Abstract
Drug repositioning is a method of systematically identifying potential molecular targets that known drugs may act on. Compared with traditional methods, drug repositioning has been extensively studied due to the development of multi-omics technology and system biology methods. Because of its biological network properties, it is possible to apply machine learning related algorithms for prediction. Based on various heterogeneous network model, this paper proposes a method named THNCDF for predicting drug–target interactions. Various heterogeneous networks are integrated to build a tripartite network, and similarity calculation methods are used to obtain similarity matrix. Then, the cascade deep forest method is used to make prediction. Results indicate that THNCDF outperforms the previously reported methods based on the 10-fold cross-validation on the benchmark data sets proposed by Y. Yamanishi. The area under Precision Recall curve (AUPR) value on the Enzyme, GPCR, Ion Channel, and Nuclear Receptor data sets is 0.988, 0.980, 0.938, and 0.906 separately.

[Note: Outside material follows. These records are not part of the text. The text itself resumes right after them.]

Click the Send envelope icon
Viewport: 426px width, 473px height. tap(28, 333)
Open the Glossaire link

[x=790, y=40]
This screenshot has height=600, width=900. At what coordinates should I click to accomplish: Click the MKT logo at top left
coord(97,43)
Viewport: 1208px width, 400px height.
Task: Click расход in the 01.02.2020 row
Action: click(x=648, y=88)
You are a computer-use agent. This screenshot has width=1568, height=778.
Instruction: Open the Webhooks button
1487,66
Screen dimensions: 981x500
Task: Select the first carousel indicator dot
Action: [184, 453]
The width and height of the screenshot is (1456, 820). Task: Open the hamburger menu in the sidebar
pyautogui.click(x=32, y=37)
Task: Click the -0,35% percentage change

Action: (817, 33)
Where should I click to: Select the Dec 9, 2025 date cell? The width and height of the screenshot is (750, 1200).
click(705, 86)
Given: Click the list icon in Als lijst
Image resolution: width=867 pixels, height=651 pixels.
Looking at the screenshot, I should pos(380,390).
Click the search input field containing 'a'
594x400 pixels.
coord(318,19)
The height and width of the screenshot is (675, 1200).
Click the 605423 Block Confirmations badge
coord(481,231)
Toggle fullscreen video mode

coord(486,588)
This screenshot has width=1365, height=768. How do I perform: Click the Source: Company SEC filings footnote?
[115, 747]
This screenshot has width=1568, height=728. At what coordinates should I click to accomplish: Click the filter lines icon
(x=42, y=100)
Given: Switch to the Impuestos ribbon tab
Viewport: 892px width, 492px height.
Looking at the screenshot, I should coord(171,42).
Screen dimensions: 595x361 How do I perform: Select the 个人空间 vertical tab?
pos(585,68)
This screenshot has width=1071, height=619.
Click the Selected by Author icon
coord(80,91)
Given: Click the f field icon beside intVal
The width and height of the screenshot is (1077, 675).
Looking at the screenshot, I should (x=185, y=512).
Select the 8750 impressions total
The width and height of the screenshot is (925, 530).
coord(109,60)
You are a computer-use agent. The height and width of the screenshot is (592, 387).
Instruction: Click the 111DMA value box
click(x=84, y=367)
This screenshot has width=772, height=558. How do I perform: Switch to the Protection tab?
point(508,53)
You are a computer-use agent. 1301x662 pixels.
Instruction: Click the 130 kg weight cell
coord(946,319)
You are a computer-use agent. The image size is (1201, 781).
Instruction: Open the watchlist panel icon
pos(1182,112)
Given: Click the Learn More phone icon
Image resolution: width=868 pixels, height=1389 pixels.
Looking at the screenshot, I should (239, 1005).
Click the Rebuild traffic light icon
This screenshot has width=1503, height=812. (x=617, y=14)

The experimental results well illustrate the feasibility of this method.
Highlights
In the past few decades, investment in drug research and development has grown rapidly, but most drugs have failed in the first phase of clinical trials
The main contributions of this paper are summarized as follows: We study various calculation methods based on the tripartite heterogeneous network, and adopt the Gaussian kernel between each layer, and the Tanimoto’s coefficient is used in the drug layer to calculate the chemical structure similarity matrix
In order to evaluate the performance of our method, we mainly introduce drug–target interaction (DTI) prediction results compared with baseline methods on the benchmark data sets that are proposed by Y
Summary
In the past few decades, investment in drug research and development has grown rapidly, but most drugs have failed in the first phase of clinical trials. It normally costs billions of dollars and consumes 10 years for any drug to be put on the market completely (Roessler et al, 2021). Drug repositioning has a wide prospect and provides evidence for further drug discovery, whose purpose is to determine potential therapeutic targets for existing drugs, thereby saving time and minimizing risks of conventional drug development (Stein et al, 2021). Despite that potential drug indications can be directly detected by target or cell screening of thousands of drugs in synthetic databases, there are still hurdles to massively relocate drugs owing to the needs of collecting existing drugs, specialized equipment, and screening tests (Turanli et al, 2018)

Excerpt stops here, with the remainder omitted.